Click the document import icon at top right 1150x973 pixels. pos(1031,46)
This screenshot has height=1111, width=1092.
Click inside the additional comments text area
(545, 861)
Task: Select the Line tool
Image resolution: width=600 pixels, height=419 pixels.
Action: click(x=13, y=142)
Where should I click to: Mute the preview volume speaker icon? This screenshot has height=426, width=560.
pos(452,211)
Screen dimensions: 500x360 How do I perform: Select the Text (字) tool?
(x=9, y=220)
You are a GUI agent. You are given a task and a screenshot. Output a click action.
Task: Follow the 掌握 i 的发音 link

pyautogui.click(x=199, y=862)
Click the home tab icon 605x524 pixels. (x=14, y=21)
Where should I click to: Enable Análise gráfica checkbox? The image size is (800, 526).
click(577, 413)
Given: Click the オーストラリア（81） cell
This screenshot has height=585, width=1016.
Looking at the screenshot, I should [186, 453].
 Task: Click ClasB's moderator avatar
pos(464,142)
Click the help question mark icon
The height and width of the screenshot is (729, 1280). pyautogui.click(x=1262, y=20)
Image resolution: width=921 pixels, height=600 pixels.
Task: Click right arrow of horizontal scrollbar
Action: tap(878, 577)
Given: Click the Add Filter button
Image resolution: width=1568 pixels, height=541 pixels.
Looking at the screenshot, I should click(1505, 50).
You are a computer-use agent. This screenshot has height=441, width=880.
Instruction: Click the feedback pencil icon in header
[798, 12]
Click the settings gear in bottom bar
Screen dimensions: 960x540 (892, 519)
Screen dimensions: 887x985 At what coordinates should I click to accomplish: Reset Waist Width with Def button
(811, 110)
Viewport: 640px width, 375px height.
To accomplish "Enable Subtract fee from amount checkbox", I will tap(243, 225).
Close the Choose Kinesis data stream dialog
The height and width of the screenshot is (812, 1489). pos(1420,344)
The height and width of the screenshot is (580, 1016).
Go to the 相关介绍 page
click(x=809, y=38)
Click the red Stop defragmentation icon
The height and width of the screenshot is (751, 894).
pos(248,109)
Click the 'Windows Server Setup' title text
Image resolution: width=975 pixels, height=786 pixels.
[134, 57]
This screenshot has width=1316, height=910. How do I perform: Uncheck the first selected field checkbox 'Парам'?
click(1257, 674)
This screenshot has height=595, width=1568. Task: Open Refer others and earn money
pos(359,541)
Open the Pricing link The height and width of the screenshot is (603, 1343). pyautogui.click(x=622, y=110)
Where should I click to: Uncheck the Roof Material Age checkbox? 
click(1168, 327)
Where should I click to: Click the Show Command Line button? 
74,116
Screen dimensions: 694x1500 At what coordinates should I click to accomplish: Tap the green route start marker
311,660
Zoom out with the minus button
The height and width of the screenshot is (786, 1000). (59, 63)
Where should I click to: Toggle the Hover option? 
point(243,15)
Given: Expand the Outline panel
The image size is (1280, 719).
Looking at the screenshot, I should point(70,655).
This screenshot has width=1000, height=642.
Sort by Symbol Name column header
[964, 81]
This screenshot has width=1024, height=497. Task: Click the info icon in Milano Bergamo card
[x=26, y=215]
____
§ WORK INSTRUCTION:
Exact copies of the lines from the one containing "The height and width of the screenshot is (580, 1016)." through the end of the listing, both included, are the only thing wanted.

§ RESPONSE FOR THIS EXERCISE:
The height and width of the screenshot is (580, 1016).
Go to the 相关介绍 page
click(x=809, y=38)
Click the red Stop defragmentation icon
The height and width of the screenshot is (751, 894).
pos(248,109)
Click the 'Windows Server Setup' title text
Image resolution: width=975 pixels, height=786 pixels.
[134, 57]
This screenshot has width=1316, height=910. How do I perform: Uncheck the first selected field checkbox 'Парам'?
click(1257, 674)
This screenshot has height=595, width=1568. Task: Open Refer others and earn money
pos(359,541)
Open the Pricing link The height and width of the screenshot is (603, 1343). pyautogui.click(x=622, y=110)
Where should I click to: Uncheck the Roof Material Age checkbox? 
click(1168, 327)
Where should I click to: Click the Show Command Line button? 
74,116
Screen dimensions: 694x1500 At what coordinates should I click to accomplish: Tap the green route start marker
311,660
Zoom out with the minus button
The height and width of the screenshot is (786, 1000). (59, 63)
Where should I click to: Toggle the Hover option? 
point(243,15)
Given: Expand the Outline panel
The image size is (1280, 719).
Looking at the screenshot, I should point(70,655).
This screenshot has width=1000, height=642.
Sort by Symbol Name column header
[964, 81]
This screenshot has width=1024, height=497. Task: Click the info icon in Milano Bergamo card
[x=26, y=215]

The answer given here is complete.